Making the diagnosis of IIHWOP can be difficult. A careful observation of the optic disc for subtle signs of swelling by trained observers is important to exclude subtle true swelling.2 Carefully measured OP with a relaxed patient in the lateral decubitus position must ensue. Strict adherence to the criteria of IIH must be met.17 Failure to follow these guidelines can lead to a false diagnosis.27
It should not be surprising that a disc can remain normal, without swelling, in the face of elevated intracranial pressure. In clinical settings in which the cause of increased ICP is known, such as brain tumors, head trauma, intracranial hemorrhage, endocrine disorders, or other systemic disorders, papilledema is not uniformly observed.28–31 Animal studies have also shown that papilledema need not accompany elevated ICP.32
There is no known explanation for the occurrence of intracranial hypertension without papilledema. However, asymmetric papilledema (where one nerve is severely swollen, and the other one is normal or minimally swollen) has been reported.33–35 A change in brain compliance,33 congenital variation of the canalicular optic nerve,34 or intermittent rises in pressure35 are mechanisms proposed to explain why one disc may not swell. These explanations may pertain to IIHWOP as well.

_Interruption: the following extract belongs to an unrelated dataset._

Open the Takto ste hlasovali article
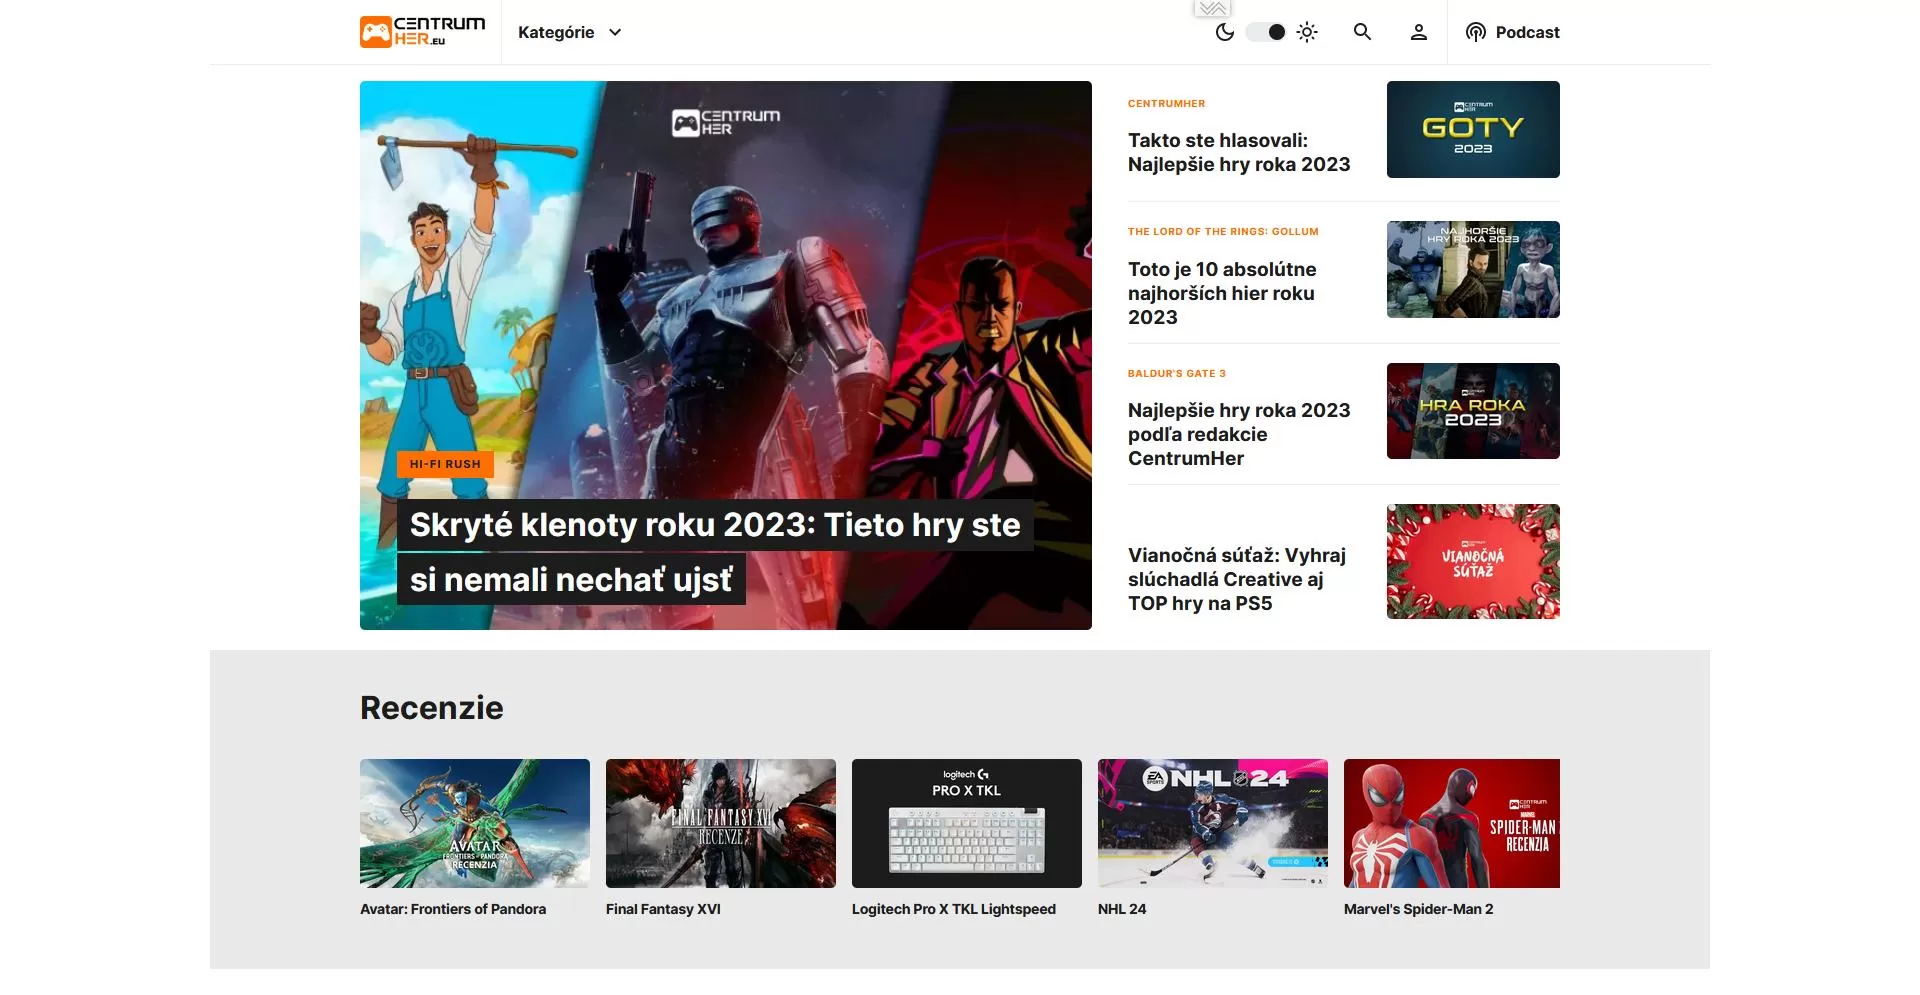 point(1238,152)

Another study found that even after papilledema resolved in 10 IIH patients, 5 still had significantly increased ICP.36 More recently, another long-term follow-up study showed that IIH may be a chronic condition that can recur even after a period of stability.37 This suggests that IIH can be a chronic disease in which papilledema (if present) can disappear despite persistent elevated intracranial pressure. This may also be an explanation for IIHWOP.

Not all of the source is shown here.